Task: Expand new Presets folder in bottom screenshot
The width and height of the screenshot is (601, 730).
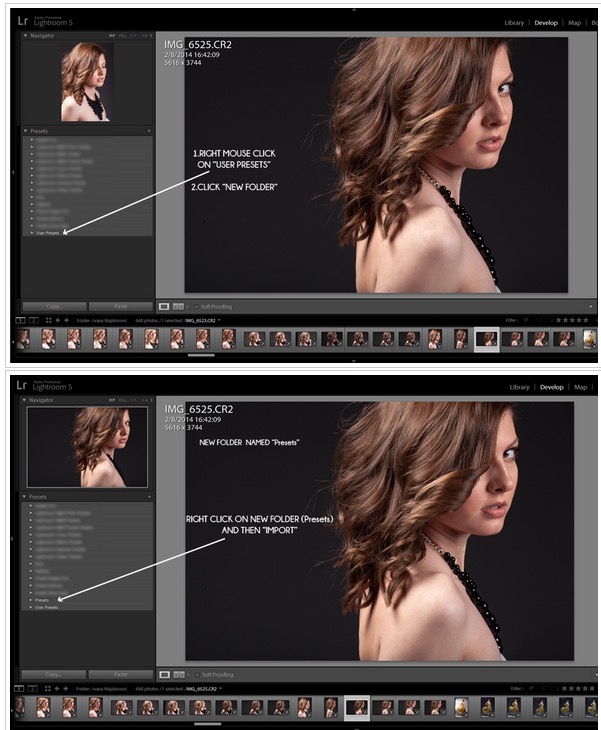Action: [x=31, y=600]
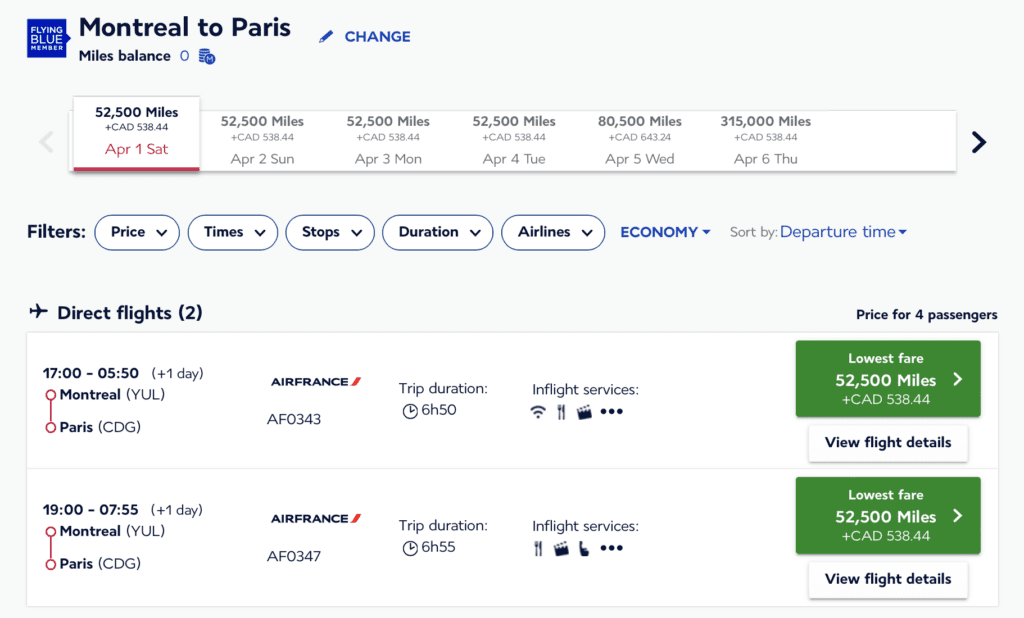Open the Airlines filter dropdown
This screenshot has height=618, width=1024.
(x=553, y=232)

> [Brief]:
Retype everything in the entries exactly except the pictures.

> [Task result]:
Task: Expand new Presets folder in bottom screenshot
The width and height of the screenshot is (601, 730).
Action: [x=31, y=600]
Open the Airlines filter dropdown
This screenshot has height=618, width=1024.
(x=553, y=232)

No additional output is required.